'Hoos Come Up One Win Short of Title

Minutes after a disappointing end to his college baseball career, Virginia pitcher Artie Lewicki held his head high as he talked to reporters.

"We did everything we could do to put ourselves in a position to win. I think, as a team I don't think we have any regrets," the senior right-hander said. "I think you could feel as good as you could feel about this. You know you went out there and you battled your tail off, and the chips just didn't fall in your favor."

Lewicki and the Cavaliers had just finished watching Vanderbilt celebrate the first national championship in program history. The Commodores held off UVa for a 3-2 win in Wednesday night's deciding Game 3 of the College World Series at TD Ameritrade Park in Omaha.

The loss ended a UVa season that included 53 wins, nine weeks atop the national rankings during the regular season, and the first CWS Finals appearance in program history.

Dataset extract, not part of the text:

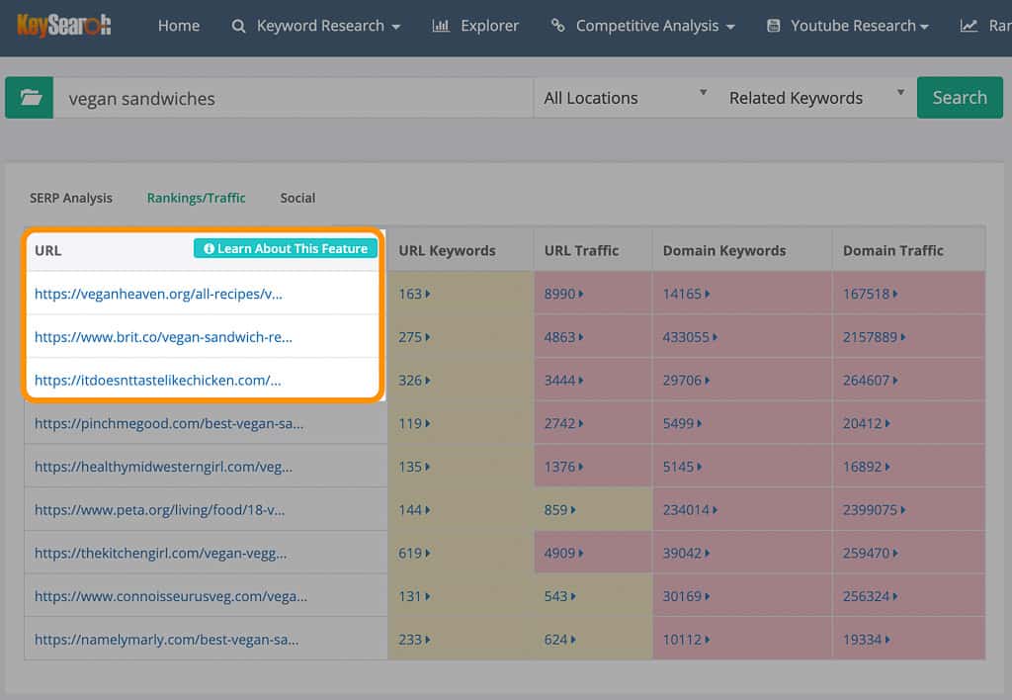Expand arrow next to URL Keywords 619
Viewport: 1012px width, 700px height.
click(x=430, y=554)
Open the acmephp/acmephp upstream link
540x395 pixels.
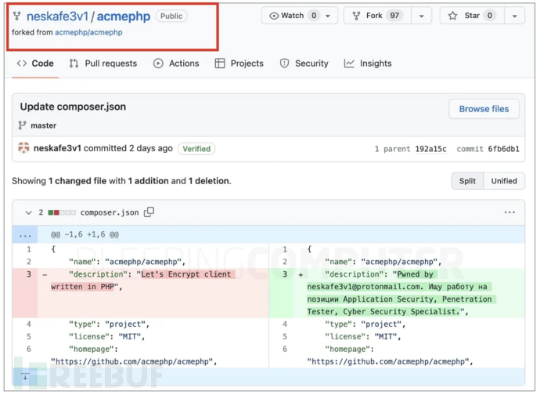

"From start to finish, it was a roller coaster," junior second baseman Branden Cogswell said afterward. "We started off slow, and really picked it up come the end of the season. You won't get a better group of the guys in the country. These guys are my brothers. Without everybody coming together and clicking like we did come regional and super regional, we wouldn't be standing where we are today."

"This is the best season I've been a part of," said junior first baseman Mike Papi. "I love all these guys. They're the best group of guys I've played with; the most talented. And it's going to hurt to leave this program, and to leave these guys behind."

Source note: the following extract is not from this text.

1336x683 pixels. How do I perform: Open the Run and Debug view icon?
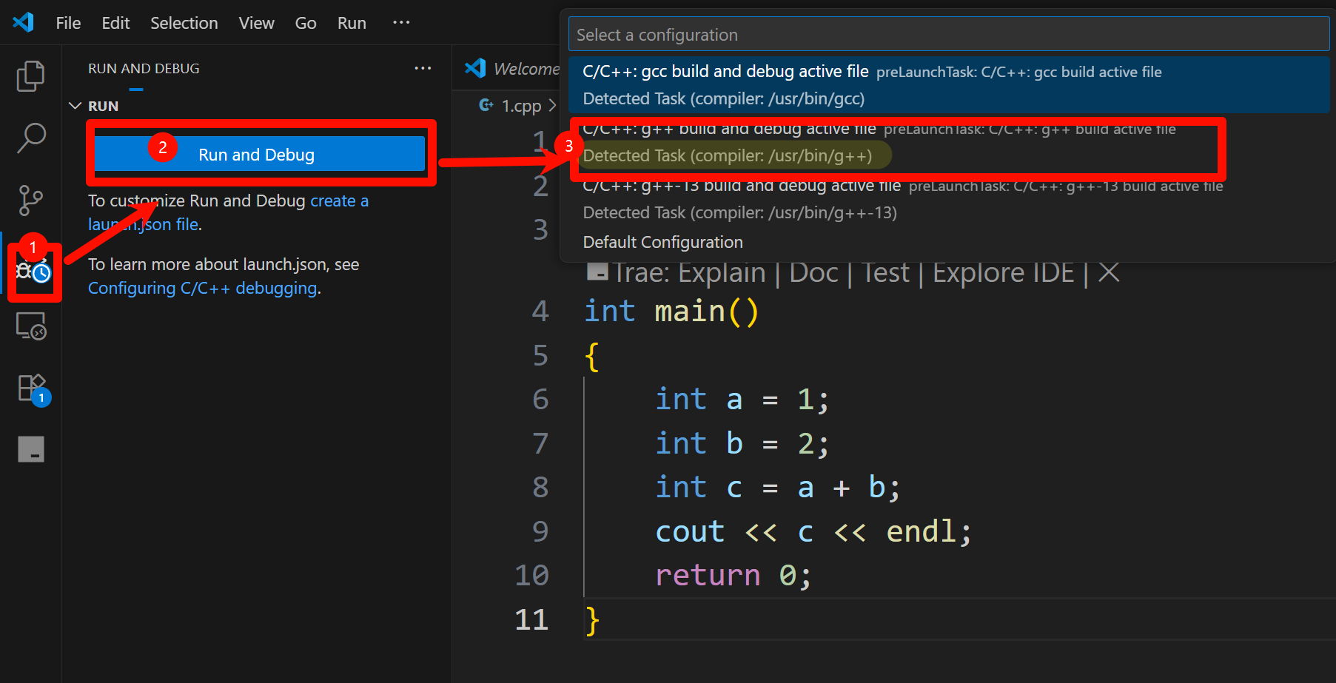[33, 271]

Papi and Cogswell are among several Cavaliers who likely played their final games in a UVa uniform Wednesday night. The team featured three seniors -- Lewicki and fellow pitchers Whit Mayberry and Austin Young -- plus six juniors who were drafted by major league teams earlier this month.

Closer Nick Howard was the first-round pick of the Cincinnati Reds, taken with the 19th overall pick. Outfielder Derek Fisher (No. 37 overall, Houston Astros) and Papi (No. 38, Cleveland Indians) were both taken before Round 2 as well. Outfielder Brandon Downes (Round 7, Kansas City Royals), Cogswell (Round 7, Oakland Athletics), Lewicki (Round 8, Detroit Tigers), Mayberry (Round 21, Tigers), and catcher Nate Irving (Round 34, Arizona Diamondbacks) were the other Wahoos drafted this month.

The Cavaliers' current junior class won 142 games in its first three seasons at UVa.

"Since freshman year, our class has played prominent roles on this team, and we continue to do that," said Papi. "And it's going to be tough to leave all these guys. And I know that we'll run into each other down the road. But it was great playing next to them, and great being successful next to them."

"Most of us are leaving, and it's in the hands of those underclassmen," said Cogswell. "They're going to have their work cut out, and they're going to do what Virginia baseball does. They're going to work hard in the offseason, and they're going to give 110 percent every day. That's the Virginia baseball way. And they're going to be fine, they're going to be successful, because we do things the right way."

Head coach Brian O'Connor has now led the Wahoos to four 50-win seasons -- all in the last five years -- and three CWS appearances in his 11 seasons in Charlottesville. Next year's team will return its three weekend starting pitchers -- rising juniors Nathan Kirby, Brandon Waddell, and Josh Sborz -- plus everyday players Kenny Towns and Daniel Pinero in the infield, and Joe McCarthy in the outfield.

And O'Connor is confident the Cavaliers will be back in Omaha again.

"When you talk to people across the country, and you talk about premier college baseball programs, the University of Virginia is in that conversation," he said. "I'm really, really proud of that, and the reason that we're in that conversation is because we play year-in and year-out with an extreme amount of consistency. And that's what it takes."

" And because we're consistent, and have a good program, we'll be back in this position again. It's just a matter of what year it is."